◆ **Work to complete**: Convert the entries below into a two-column CSV with the header instruction,response, one row for each entry. Put each entry's text and its answer in one quoted field apiece, replace line breaks with spaces, and leave out the pictures.

──────

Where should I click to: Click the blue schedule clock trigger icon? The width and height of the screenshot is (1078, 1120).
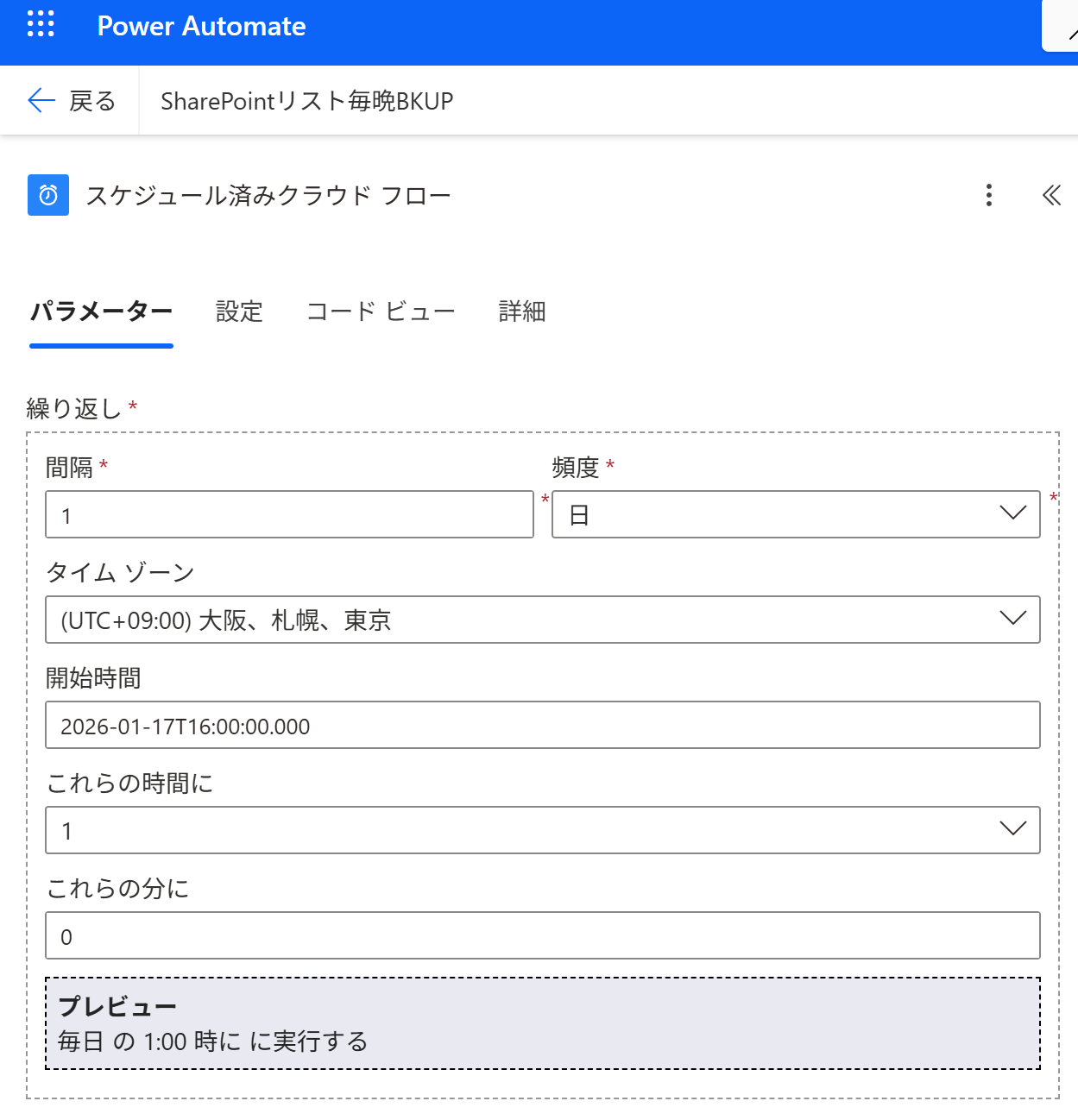pyautogui.click(x=48, y=195)
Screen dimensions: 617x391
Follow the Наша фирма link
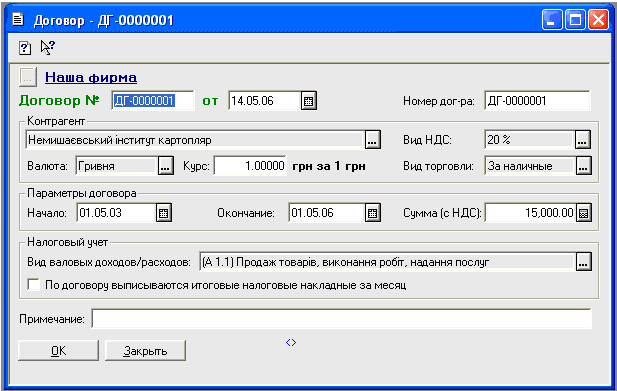point(91,77)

──────

◆ **Output for this exercise**:
instruction,response
"Where should I click to: Click the blue schedule clock trigger icon? The width and height of the screenshot is (1078, 1120).","pyautogui.click(x=48, y=195)"
"Screen dimensions: 617x391 Follow the Наша фирма link","point(91,77)"